* _Exercise tasks_
A. Retype the text on Peter Bruce Johnson word for word, from "By Gilly Carr" to "was a curator.".
B. In the text on Peter Bruce Johnson, where did he work when Joe Mière knew him?
C. Carry on the text on Peter Bruce Johnson, picking up after its last sentence.

By Gilly Carr
Peter Bruce Johnson, like June Sinclair, is a mystery. Our knowledge of him is based entirely on the oral testimony of former Jersey political prisoner Joe Mière, who knew him. Joe made it his life’s work to trace the story of all of Jersey’s political prisoners, which he displayed at Jersey’s Underground Hospital (now Jersey War Tunnels), where he was a curator.
Joe Mière wrote the following about Peter Bruce Johnson in his book Never to be Forgotten (2004, 137):
Peter Bruce Johnson, a deaf mute, was arrested by the German Secret Field Police for acts of sabotage. Deported to the prison at Saint-Lô, France, in 1944 and last seen at the Dora-Mittelbau concentration camp in the Harz Mountains … there has been no trace of him since … [Former political prisoner] Geoffrey Delauney … stated that Peter Bruce Johnson had been in Saint-Lô prison with him and other Jerseymen. Peter Johnson had no family in Jersey but he had lived in Pier Road in St Helier. I knew Peter when he worked at Le Sueur’s coal store in Hilgrove Street. One morning he came into our engineering works which was next door. He had caught his hand in the saw machine he was using to cut up logs. The saw blade took his left thumb right off …
Joe Mière also noted, in a separate file at Jersey Archives in which he listed information about the Channel Islands’ political prisoners, that Peter Bruce Johnson was 28 years old (presumably at the time of his deportation) and was also at Buchenwald concentration camp, but no evidence of this exists – nor of his presence in Dora-Mittelbau.

* _Record extracts_

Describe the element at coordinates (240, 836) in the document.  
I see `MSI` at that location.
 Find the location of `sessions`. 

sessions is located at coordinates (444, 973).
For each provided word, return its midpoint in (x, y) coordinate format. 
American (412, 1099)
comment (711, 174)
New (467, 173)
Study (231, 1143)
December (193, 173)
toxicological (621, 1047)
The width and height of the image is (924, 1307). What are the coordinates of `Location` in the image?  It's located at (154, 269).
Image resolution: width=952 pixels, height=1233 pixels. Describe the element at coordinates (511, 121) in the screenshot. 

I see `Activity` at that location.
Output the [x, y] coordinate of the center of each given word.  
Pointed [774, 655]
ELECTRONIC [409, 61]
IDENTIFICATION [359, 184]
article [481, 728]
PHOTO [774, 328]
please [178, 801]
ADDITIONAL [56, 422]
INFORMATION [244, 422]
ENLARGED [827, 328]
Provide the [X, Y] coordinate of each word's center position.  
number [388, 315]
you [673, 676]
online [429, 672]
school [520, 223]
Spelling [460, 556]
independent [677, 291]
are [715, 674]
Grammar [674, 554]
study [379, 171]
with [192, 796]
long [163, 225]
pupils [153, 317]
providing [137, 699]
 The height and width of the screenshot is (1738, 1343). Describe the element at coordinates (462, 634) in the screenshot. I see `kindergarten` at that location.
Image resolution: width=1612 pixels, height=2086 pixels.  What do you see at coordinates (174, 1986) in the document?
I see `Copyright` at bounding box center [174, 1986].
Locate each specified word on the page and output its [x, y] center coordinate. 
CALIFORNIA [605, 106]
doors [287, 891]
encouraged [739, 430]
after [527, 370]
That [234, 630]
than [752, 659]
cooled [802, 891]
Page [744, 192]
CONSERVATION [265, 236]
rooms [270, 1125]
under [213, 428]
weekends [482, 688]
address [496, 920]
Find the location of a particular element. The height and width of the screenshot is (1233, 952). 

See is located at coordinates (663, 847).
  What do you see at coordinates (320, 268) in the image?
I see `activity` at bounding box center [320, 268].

* _Answers for each item_
A.
By Gilly Carr
Peter Bruce Johnson, like June Sinclair, is a mystery. Our knowledge of him is based entirely on the oral testimony of former Jersey political prisoner Joe Mière, who knew him. Joe made it his life’s work to trace the story of all of Jersey’s political prisoners, which he displayed at Jersey’s Underground Hospital (now Jersey War Tunnels), where he was a curator.

B. At Le Sueur's coal store in Hilgrove Street.

C.
Historian Paul Sanders adds to this with the observation that, as a deaf-mute, there was a ‘high probability that he was subject to measures targeting people with a physical or mental impairment, including deportation as an undesirable’ (2004, 97). The Nazis enacted an official euthanasia program in 1940 called T4, named post-war after the address in Tiergartenstrasse 4 in Berlin where its headquarters were located, which sent thousands of mostly German men, women and children to the gas chambers for supposed physical and mental handicaps. If Johnson were sent to one of the many hospitals and institutions which partook of this program of mass murder, his chances of survival are virtually nil.
The records for the September 1942 and February 1943 mass deportations from the Channel Islands of those born outside the Islands and ‘undesirables’ show that no Australian citizen was deported at this time, nor anybody with a name resembling Peter Bruce Johnson. This strand of enquiry can thus be eliminated.
An extensive search of the records of the International Tracing Service revealed nothing for Peter Bruce Johnson. Most of the records for Saint-Lô prison were destroyed when the prison was bombed in 1944. It is worth mentioning that another Australian man, Thomas Patrick Nelson, was deported from Jersey in 1944 and sent to Saint-Lô Prison. He also entered and departed Villeneuve Saint-Georges Prison at precisely the same time as Geoffrey Delauney, indicating that they travelled together. Was this the man that Delauney actually remembered? Delauney was liberated from Villeneuve in August 1944, as Nelson must also have been.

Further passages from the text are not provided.